McKenzie Bay International

April 26, 2010 15:45 ET

McKenzie Bay International Ltd. (MKBY) Settles With YA Global

BRIGHTON, MI--(Marketwire - April 26, 2010) - McKenzie Bay International Ltd. (PINKSHEETS: MKBY) is pleased to announce today that it has settled litigation filed against it in April 2009 in New Jersey by YA Global Investments LP (YA Global). In this lawsuit, YA Global alleged that it was owed more than $6.5 million under a series of convertible debentures issued by MKBY between October 2005 and May 2006. 

Under the settlement, effective as of April 21, 2010, MKBY issued an Amended and Restated Debenture in the original principal amount of $3,250,000 in substitution for all obligations of MKBY's obligations under all prior convertible debentures it issued to YA. In addition, all other obligations of MKBY, under any warrants or other agreements with YA have been terminated and released. This Amended and Restated Debenture has a 3.5 year term and carries 0% interest unless there is an event of default, in which case interest shall have been deemed to accrue from issuance at an annual rate of 5% and at 12% during the continuance of an event of default. In addition, absent a default, the principal amount of the Amended and Restated Debenture will be considered paid in full if MKBY pays YA Global $2.75 million in stock or cash on or prior to October 21, 2010. MKBY must make a minimum repayment of at least $1.25 million on or before the second anniversary of the issue date of the Amended and Restated Debenture.

Currently an Escrow Agent is holding 20,331,287 shares of MKBY common stock (Escrowed Stock). During each of the first five months after the issuance of the Amended and Restated Debenture, YA may elect to have transferred to it up to 4 million shares of Escrowed Stock and during the sixth month after the issuance date of the Amended and Restated Debenture, YA may elect to have transferred to it to the balance of the Escrowed Stock. YA will be permitted to sell up to a maximum of 4 million shares of the Escrowed Stock each month. Subject to certain conditions contained in the Amended and Restated Debenture, whether or not YA elects to have shares of Escrowed Stock transferred to it, during each of the first five months after the issuance of the Amended and Restated Debenture, the principal amount outstanding under the debenture will be reduced by the product of 4,000,000 multiplied by the volume-weighted average price (the VWAP) of MKBY's common stock during the applicable month. Similarly, during the sixth month after the issuance date of the Amended and Restated Debenture, subject to certain conditions contained in the Amended and Restated Debenture, the principal amount outstanding under the debenture will be reduced by the product of 331,287 multiplied by the VWAP of MKBY's common stock for the sixth month after the issuance date of the Amended and Restated Debenture.

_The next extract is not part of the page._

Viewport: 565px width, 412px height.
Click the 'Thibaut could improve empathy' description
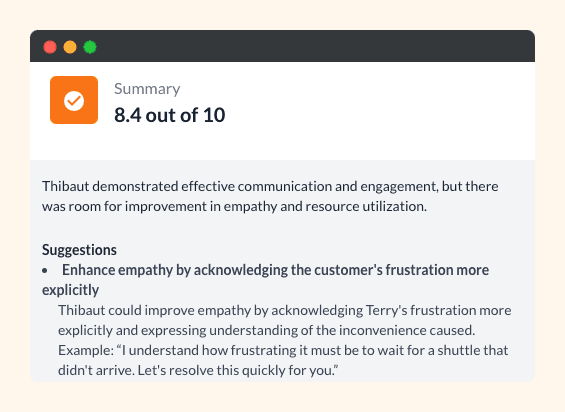coord(285,320)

After six months following the issuance date of the Amended and Restated Debenture, unless MKBY has paid YA Global in cash or stock of at least $2.75 million, MKBY is required to pay YA the full amount of the Amended and Restated Debenture -- $3.25 million -- by issuing to YA a minimum number of shares of MKBY common stock each month equal to the greater of i) 2 million shares or (ii) 20% of the aggregate trading volume of MKBY stock the preceding calendar month. Alternatively, MKBY may, in lieu of issuing such stock, pay their cash equivalent (determined based upon the VWAP of MKBY's common stock during the month prior to the applicable month), and under certain circumstances may be required to pay cash in lieu of issuing the common stock. These payments or stock issuances will decrease the amount owing under the new debenture, in the case of stock issuances, in the amount equal to the VWAP of MKBY common stock for the applicable calendar month multiplied by the number of shares issued.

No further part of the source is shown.